Return exactly those lines of the material that fall between the line with "The width and height of the screenshot is (746, 616)." and the final line, both included.
──────
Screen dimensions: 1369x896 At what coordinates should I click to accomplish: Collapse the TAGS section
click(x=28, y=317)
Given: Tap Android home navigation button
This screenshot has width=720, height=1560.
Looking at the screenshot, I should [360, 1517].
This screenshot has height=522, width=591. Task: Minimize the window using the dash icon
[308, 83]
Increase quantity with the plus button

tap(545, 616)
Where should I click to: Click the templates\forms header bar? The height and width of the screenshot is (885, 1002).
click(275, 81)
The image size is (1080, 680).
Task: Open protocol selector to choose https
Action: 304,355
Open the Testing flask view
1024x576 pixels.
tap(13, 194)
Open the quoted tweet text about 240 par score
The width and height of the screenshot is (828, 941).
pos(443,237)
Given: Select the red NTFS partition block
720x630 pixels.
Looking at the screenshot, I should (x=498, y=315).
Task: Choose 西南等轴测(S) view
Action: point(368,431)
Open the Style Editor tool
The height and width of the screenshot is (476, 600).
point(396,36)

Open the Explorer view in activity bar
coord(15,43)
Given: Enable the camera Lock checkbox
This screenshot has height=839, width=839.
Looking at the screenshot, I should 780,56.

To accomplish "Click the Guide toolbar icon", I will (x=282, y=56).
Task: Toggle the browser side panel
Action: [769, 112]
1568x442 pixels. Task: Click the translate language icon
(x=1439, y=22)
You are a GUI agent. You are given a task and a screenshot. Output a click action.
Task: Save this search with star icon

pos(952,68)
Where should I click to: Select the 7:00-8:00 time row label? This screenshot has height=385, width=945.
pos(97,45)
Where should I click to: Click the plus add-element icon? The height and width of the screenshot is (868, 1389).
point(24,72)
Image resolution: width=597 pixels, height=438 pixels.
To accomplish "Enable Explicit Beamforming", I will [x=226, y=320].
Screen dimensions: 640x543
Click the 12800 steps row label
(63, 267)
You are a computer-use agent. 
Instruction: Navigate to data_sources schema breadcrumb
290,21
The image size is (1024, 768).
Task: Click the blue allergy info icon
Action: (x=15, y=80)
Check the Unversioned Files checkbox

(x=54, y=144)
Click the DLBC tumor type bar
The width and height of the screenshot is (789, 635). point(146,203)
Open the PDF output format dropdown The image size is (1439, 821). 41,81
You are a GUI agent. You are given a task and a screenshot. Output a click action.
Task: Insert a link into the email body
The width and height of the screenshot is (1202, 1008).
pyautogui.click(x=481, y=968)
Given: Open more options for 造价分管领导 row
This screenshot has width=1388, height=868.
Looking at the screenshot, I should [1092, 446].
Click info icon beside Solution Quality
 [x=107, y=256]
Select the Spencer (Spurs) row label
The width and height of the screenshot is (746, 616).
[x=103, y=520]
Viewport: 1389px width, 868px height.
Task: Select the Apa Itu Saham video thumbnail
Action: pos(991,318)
──────
▶ Written response
The width and height of the screenshot is (746, 616).
[x=103, y=520]
Viewport: 1389px width, 868px height.
Task: Select the Apa Itu Saham video thumbnail
Action: pos(991,318)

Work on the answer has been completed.